Der Stein

Ein Stein lag im Schatten eines Gebirges, abgesprengt vom Kollektiv.

Seit Millionen von Jahren lag er so, geschützt von dem Massiv.

 

Er sah viele Naturgewalten, die Erde bebte und schlief im Eise ein.

Den harten Burschen kümmerte es wenig, zuletzt lag er  friedlich im Sonnenschein.

 

Es war alsbald vorbei mit der Ruh, in einer unsäglichen Absicht wurde er genutzt

Um zu beenden den ersten Bruderzwist, wie das, dachte er noch ganz verdutzt!

 

Doch plötzlich riss ihn ein Jüngling empor, was fällt ihm ein, dem übermütigen Tropf?

Schleuderte ihn kurz, den verblüfften Stein und schon flog er einem Riesen an den Kopf!

 

Der Knabe wurde als Held gefeiert, einzig der Stein konnte es kaum fassen,

für solche Zwecke wollte er nicht dienen, konnte man ihn nicht in Ruhe lassen!

 

Jahre später, für den Stein nur ein Augenblick, wurde erneut er aufgenommen,

durch zornige Hände gereicht, doch jäh vernahm er eine Stimme sehr besonnen,

 

Ein friedvoller Mann sprach, wer von euch ohne Schuld, der werfe den ersten Stein,

Ja genau, dachte er, und schon gar nicht mich, warum seid ihr nur so gemein!

 

Durch die Jahrhunderte blieb‘s dem Stein nicht erspart, gezogen in den Mittelpunkt.
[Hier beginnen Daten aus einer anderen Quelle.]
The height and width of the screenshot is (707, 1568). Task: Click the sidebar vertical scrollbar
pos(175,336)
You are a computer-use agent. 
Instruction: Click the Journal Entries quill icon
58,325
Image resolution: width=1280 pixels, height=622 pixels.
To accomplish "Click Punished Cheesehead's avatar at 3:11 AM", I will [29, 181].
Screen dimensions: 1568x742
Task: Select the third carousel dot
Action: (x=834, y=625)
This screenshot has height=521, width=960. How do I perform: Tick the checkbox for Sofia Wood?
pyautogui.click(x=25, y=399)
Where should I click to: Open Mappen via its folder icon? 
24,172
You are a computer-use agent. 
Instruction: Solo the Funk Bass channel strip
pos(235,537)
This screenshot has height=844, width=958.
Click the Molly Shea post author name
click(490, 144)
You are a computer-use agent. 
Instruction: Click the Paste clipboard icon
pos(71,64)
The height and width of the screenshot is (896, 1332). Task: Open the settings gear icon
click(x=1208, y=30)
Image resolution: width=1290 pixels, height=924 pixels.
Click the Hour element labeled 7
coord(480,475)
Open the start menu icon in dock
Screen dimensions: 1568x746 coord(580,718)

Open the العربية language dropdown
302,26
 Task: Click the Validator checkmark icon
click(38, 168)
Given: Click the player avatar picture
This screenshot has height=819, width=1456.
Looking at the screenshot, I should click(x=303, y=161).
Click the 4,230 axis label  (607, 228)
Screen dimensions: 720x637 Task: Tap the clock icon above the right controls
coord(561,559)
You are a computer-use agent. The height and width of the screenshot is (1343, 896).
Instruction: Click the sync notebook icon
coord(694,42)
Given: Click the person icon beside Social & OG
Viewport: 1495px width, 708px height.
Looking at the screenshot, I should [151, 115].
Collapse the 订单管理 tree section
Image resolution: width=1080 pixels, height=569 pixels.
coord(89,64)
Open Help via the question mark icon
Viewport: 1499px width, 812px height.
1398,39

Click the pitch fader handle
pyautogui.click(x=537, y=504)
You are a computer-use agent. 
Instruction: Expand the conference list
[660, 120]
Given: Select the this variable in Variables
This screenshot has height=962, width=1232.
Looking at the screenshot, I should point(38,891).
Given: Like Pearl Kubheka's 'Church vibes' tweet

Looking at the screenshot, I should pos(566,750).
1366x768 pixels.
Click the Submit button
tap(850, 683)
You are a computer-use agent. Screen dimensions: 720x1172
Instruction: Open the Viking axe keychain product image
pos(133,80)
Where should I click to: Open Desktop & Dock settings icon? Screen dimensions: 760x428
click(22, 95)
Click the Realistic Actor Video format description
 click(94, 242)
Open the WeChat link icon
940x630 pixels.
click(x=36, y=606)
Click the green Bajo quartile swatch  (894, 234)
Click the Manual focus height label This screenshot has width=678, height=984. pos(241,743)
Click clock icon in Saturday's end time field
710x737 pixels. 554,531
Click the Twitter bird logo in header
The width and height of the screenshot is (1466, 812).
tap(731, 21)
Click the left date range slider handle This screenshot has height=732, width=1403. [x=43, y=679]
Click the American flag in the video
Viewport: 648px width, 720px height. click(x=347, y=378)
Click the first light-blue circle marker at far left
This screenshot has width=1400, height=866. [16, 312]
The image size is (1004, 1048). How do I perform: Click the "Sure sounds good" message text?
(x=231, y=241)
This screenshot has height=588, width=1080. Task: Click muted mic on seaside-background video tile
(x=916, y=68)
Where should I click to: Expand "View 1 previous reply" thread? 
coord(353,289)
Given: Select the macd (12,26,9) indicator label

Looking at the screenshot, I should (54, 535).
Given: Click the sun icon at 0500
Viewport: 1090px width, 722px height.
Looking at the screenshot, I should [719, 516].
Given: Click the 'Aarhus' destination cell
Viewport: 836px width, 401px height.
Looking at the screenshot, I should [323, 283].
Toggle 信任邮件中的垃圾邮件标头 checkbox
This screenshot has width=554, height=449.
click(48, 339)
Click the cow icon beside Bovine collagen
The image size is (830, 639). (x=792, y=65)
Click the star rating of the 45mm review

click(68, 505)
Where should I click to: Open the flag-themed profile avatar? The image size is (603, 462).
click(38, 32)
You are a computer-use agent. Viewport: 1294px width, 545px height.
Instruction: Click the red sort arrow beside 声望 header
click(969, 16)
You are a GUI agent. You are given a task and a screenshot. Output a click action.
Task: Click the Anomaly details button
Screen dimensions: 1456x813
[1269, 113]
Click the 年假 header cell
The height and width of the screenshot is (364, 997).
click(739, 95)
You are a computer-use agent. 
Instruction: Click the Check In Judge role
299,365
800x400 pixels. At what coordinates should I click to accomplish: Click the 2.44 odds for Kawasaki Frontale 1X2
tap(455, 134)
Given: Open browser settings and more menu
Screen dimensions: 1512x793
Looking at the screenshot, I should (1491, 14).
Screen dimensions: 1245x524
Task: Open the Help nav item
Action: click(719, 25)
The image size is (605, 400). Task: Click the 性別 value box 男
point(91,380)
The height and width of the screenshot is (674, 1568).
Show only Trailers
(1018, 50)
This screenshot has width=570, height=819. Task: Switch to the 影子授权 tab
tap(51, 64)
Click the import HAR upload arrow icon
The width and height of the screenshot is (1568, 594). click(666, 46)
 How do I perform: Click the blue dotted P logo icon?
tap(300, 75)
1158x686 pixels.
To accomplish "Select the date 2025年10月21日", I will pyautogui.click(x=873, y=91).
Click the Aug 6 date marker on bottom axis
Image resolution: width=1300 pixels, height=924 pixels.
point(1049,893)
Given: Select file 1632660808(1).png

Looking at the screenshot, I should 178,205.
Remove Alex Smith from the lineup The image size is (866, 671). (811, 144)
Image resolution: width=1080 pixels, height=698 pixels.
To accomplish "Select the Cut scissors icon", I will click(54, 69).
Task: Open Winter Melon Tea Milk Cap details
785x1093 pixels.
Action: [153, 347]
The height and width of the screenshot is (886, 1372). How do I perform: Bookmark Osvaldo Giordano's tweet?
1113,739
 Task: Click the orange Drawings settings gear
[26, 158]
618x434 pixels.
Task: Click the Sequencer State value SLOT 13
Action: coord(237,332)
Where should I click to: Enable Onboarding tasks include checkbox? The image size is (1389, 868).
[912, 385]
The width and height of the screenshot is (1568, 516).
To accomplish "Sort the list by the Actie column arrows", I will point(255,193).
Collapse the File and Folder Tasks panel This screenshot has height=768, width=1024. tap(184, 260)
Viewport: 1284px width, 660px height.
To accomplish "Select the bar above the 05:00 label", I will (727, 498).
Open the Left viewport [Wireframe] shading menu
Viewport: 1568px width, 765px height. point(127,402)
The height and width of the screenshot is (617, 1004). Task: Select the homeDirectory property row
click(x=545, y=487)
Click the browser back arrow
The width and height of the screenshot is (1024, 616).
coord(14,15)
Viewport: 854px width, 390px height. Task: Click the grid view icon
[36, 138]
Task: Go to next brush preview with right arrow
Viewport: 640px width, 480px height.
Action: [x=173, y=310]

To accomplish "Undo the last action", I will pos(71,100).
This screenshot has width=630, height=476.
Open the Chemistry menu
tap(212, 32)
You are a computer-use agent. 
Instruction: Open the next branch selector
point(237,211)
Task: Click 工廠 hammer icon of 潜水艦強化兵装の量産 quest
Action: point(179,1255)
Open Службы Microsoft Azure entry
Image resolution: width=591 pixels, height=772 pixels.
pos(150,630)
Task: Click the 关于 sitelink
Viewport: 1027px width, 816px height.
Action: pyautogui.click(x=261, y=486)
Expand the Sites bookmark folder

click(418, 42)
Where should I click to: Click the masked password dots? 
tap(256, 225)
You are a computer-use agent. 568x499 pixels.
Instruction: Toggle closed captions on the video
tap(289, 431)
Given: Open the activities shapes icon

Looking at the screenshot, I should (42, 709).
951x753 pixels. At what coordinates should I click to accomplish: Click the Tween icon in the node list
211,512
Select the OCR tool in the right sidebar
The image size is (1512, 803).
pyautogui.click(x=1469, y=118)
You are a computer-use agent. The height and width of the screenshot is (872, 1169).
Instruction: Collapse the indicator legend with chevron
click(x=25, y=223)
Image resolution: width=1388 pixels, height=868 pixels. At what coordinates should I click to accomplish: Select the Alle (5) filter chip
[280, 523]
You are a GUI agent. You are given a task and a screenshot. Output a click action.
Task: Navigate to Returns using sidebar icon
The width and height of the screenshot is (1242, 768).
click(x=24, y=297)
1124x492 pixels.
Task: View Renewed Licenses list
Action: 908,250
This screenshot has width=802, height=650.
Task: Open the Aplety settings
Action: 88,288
Den Stein des Anstoßes hat man ihn genannt, es war wohl seine dunkelste Stund‘!

 

Man hat ihn in Mauern gezwängt,  für Aphorismen ausgenutzt und für ihn nicht zu begreifen,

als Mordwerkzeug erfüllte er hilflos seinen vermeintlichen Zweck, dafür sollte er so lange reifen?

 

Irgendwann erschien ein greller Blitz am Horizont, heiß wie ein riesiger Sonnenball!

Auf einmal verschwanden all diese niederen Wesen und wunderbare Stille herrschte überall!

 

Nun liegt der Stein, befreit vom menschlichen Streben, wieder unberührt, in einem Olivenhain

Unter einem Baum, fällt ab und zu eine Frucht auf ihn, inständig hoffend, es möge für immer so sein!